--- Begin ---

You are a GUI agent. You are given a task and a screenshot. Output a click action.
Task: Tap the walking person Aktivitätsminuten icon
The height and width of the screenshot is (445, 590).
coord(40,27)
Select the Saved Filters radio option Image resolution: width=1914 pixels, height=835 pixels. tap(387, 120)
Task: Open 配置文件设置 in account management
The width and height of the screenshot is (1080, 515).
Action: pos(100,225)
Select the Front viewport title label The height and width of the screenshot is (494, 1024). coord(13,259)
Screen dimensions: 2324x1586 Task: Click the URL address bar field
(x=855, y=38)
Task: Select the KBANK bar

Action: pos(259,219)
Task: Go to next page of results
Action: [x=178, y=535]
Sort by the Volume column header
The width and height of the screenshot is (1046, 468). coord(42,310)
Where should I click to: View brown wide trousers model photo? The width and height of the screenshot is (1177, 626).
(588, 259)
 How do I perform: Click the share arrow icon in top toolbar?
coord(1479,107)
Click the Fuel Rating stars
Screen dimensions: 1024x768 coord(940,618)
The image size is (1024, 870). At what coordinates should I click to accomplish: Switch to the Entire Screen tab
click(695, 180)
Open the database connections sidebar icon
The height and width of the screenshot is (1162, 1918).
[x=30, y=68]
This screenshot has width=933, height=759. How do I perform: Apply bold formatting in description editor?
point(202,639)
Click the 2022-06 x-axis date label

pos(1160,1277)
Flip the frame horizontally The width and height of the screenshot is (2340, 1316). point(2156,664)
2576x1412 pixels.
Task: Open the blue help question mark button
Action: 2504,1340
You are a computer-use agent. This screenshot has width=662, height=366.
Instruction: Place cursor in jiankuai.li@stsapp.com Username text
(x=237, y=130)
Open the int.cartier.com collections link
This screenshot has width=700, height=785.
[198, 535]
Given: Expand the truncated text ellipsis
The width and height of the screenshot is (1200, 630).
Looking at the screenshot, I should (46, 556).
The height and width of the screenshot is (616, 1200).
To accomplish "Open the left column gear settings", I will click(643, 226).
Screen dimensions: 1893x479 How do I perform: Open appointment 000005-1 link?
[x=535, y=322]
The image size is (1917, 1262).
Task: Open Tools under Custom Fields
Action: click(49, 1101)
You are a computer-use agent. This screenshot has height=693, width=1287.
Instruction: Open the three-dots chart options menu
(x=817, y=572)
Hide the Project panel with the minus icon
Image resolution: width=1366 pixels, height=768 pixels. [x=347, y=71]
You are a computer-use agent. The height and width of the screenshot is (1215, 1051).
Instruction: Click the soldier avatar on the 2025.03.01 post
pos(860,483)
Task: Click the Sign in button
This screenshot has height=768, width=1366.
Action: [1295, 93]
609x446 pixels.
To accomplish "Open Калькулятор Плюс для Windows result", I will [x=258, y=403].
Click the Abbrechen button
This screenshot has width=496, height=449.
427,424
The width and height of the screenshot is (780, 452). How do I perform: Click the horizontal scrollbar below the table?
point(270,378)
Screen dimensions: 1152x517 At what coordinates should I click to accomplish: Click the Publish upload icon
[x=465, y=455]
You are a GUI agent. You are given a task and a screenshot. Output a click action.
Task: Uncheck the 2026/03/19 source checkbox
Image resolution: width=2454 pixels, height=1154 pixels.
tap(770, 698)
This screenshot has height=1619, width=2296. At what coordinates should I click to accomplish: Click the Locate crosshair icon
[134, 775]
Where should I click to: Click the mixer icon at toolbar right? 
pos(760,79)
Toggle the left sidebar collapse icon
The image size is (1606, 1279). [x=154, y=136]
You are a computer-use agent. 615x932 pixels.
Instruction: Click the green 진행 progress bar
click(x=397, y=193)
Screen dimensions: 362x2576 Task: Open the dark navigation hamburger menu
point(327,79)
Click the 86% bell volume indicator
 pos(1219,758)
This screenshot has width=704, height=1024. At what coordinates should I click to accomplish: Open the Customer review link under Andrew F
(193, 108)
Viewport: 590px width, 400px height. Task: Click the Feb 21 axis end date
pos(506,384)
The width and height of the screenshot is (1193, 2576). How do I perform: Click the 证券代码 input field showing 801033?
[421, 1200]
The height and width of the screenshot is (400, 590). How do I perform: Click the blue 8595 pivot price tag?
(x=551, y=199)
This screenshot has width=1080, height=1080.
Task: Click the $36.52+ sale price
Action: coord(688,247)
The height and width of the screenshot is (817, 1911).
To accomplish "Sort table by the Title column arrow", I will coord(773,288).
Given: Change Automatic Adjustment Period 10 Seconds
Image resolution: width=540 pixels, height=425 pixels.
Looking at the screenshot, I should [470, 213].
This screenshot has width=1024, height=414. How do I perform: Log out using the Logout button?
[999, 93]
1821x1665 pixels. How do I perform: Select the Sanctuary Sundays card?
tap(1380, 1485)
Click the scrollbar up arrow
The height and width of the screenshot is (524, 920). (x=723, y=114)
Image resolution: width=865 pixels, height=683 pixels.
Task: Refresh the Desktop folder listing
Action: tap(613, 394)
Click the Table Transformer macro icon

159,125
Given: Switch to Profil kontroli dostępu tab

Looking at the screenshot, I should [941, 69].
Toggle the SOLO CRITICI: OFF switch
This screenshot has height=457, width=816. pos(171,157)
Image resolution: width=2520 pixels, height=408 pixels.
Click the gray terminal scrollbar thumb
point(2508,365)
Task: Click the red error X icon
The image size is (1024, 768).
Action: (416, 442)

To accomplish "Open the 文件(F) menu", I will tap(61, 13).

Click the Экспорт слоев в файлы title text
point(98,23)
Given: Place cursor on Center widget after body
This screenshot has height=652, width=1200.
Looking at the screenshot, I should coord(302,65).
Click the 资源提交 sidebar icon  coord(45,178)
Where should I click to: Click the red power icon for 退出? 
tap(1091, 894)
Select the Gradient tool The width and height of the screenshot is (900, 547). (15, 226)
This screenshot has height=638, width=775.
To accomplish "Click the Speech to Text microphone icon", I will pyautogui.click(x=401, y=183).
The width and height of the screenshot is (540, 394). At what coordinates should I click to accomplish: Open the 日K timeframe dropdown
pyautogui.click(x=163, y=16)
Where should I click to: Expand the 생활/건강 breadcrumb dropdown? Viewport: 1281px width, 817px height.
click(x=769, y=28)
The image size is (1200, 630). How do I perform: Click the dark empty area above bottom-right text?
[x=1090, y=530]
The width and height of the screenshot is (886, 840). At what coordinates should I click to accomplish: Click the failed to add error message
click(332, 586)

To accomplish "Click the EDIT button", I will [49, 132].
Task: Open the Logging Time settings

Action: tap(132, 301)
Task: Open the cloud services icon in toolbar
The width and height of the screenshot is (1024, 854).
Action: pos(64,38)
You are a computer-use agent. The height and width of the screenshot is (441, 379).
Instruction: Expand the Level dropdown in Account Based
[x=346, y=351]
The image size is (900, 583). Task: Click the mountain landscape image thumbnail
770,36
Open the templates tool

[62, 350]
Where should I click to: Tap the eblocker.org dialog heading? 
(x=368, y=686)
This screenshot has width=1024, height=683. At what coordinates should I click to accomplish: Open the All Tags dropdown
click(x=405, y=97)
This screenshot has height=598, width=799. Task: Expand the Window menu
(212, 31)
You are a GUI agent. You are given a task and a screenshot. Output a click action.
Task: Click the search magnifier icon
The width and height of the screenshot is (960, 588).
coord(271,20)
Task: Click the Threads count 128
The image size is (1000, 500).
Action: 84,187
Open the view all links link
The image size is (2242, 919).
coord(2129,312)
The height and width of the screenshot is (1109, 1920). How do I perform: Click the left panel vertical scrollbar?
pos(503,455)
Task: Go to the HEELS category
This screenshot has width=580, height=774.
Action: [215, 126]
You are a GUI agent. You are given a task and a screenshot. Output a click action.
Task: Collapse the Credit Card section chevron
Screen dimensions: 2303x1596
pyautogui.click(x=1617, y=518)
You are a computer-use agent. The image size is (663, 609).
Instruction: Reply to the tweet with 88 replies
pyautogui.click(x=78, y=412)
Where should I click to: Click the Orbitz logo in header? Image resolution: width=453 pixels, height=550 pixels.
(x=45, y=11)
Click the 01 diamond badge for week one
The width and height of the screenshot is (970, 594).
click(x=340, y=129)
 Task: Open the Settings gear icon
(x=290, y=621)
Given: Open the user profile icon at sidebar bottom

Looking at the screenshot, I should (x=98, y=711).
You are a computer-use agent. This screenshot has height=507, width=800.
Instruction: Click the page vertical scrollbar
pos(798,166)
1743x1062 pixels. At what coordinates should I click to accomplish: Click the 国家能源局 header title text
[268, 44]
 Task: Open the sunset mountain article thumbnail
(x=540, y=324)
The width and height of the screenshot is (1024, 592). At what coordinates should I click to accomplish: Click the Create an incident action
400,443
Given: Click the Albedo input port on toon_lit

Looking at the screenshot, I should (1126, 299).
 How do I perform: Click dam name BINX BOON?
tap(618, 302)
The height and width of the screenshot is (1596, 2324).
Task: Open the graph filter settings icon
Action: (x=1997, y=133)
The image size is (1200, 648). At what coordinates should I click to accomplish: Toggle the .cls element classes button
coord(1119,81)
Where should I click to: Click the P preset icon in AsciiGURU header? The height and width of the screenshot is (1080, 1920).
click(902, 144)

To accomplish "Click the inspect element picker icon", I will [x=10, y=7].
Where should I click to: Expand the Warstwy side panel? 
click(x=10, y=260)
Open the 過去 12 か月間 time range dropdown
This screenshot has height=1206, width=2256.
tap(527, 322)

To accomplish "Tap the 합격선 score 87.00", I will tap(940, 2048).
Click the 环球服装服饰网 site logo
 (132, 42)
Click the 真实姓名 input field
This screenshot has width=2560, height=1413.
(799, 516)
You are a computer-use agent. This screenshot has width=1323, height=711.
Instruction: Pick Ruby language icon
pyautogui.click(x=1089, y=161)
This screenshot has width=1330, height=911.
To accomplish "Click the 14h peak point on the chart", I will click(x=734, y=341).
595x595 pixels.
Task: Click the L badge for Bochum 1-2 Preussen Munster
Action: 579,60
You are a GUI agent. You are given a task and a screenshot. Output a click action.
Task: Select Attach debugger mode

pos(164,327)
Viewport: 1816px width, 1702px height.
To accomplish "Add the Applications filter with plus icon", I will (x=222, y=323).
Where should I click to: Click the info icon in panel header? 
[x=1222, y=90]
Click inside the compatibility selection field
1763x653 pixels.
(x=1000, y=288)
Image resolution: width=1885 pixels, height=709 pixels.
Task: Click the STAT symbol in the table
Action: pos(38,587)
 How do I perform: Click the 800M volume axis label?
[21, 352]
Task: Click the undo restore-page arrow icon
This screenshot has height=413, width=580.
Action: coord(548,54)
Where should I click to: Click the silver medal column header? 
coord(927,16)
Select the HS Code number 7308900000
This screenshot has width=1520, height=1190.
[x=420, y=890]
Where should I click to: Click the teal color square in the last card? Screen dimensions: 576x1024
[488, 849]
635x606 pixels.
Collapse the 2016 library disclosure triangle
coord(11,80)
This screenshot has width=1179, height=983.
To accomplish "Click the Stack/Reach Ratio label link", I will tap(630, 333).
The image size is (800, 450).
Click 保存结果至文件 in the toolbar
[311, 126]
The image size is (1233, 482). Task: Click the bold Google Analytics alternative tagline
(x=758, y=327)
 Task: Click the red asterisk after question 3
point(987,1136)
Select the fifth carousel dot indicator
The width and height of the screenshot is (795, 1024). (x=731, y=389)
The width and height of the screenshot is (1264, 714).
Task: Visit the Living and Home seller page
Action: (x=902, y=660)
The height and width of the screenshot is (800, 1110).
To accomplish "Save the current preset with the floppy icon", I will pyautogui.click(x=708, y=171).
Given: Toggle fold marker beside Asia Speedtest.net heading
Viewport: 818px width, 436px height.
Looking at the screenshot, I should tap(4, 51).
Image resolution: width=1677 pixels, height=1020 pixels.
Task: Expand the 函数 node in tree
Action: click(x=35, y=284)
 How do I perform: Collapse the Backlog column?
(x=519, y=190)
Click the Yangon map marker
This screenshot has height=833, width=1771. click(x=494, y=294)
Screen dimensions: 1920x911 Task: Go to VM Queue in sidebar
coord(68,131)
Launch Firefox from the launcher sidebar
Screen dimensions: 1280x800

--- End ---

## [DESCRIPTION OF THE TASK]
Copy the records verbatim, starting at the line that contains "The width and height of the screenshot is (540, 394)." and ending at the line that contains "click(x=769, y=28)".

## [ANSWER TO THIS EXERCISE]
The width and height of the screenshot is (540, 394). At what coordinates should I click to accomplish: Open the 日K timeframe dropdown
pyautogui.click(x=163, y=16)
Where should I click to: Expand the 생활/건강 breadcrumb dropdown? Viewport: 1281px width, 817px height.
click(x=769, y=28)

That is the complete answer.